A i warto pamiętać, by nie nastawiać się na typowe sci-fi. Akcja niby dzieje się w roku 2425, ale trafiamy na planetę, którek rozwój technologiczny to jakiś XIV-XVI wiek, więc lokacje to typowe fantasy (przynajmniej większość gry).
Nie jestem fanem japońskich gier, ale ta wygląda genialnie. Na pewno obadam.
Super. Nie jestem jakimś wielkim fanem JRPG, ale bardzo lubię Sci Fi (i w tym Star Treka) i uniwersum Star Ocean przypadło mi do gustu.

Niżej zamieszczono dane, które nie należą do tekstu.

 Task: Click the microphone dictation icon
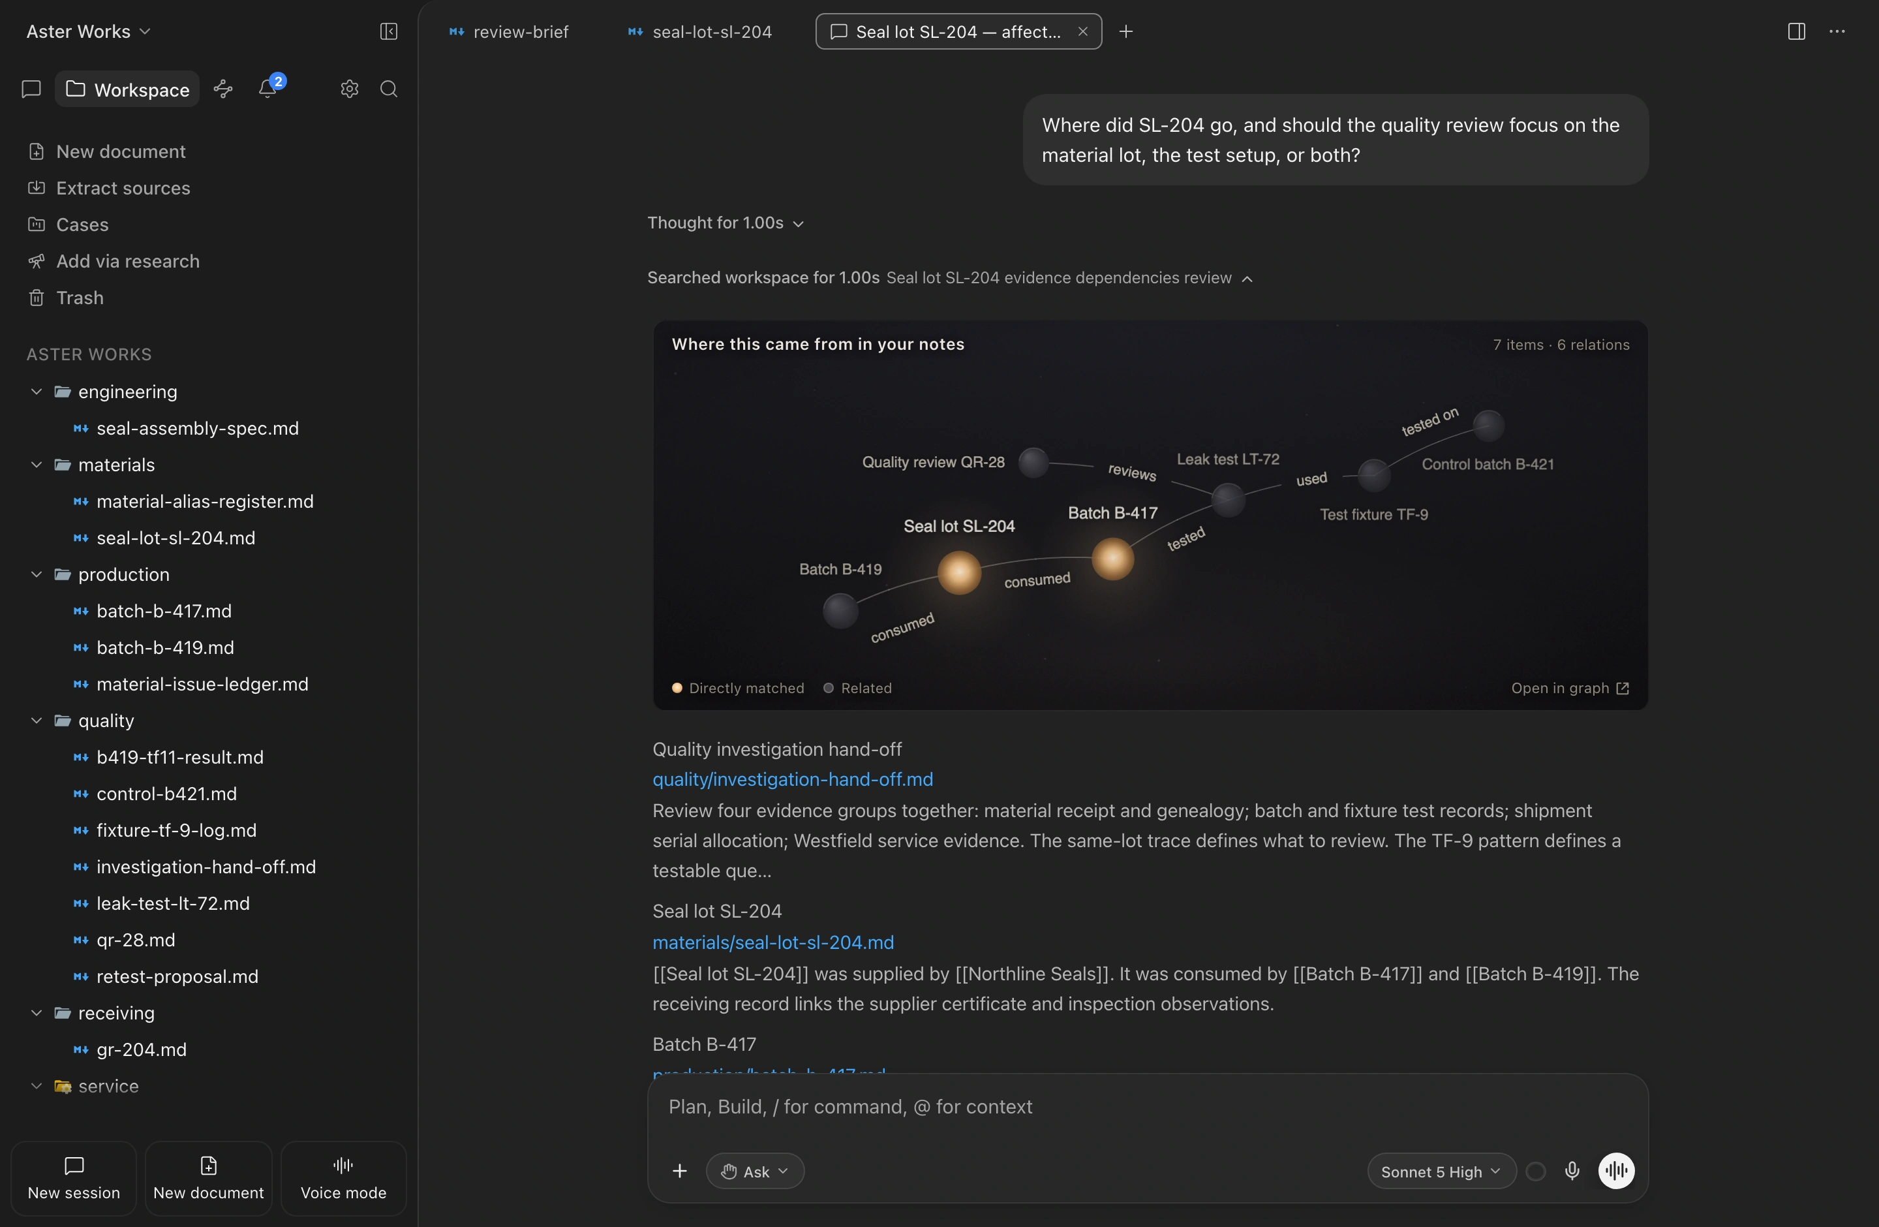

Grałem sobie w Star Ocean 2 na telefonie (poprzez emulator PS1) i z chęcią zagram w odświeżonej formie na Steamie.
Tak jak
W Star Ocean 2 możecie sobie wybrać, czy chcecie zagrać członkiem takiej jakby Star Trekowej Gwiezdnej Floty, czy może "czarodziejką" z magicznej planety ulokowanej gdzieś w XV wieku. Daje to dobry powód do przejścia gry 2 razy.
Jak ktoś nie przepada za rzutem izometrycznym, to nowsze odsłony tego uniwersum są w pełnym 3D. Choć warto dodać, iż writing i ogólnie jakość są słabsze niż w pierwszych 2 odsłonach Star Ocean.
A jak ktoś szuka dobrego "Star Trekowego" Anime, to polecam Legend of Galactic Heroes.
Akcja niby dzieje się w roku 2425, ale trafiamy na planetę, którek rozwój technologiczny to jakiś XIV-XVI wiek, więc lokacje to typowe fantasy (przynajmniej większość gry).
czyli jak w książce Strugackich „Trudno jest być bogiem", który swoją drogą też doczekał się growej adaptacji...
W sumie też seria RPGów Might&Magic też ma elementy sci-fi mimo, że to głównie fantasy.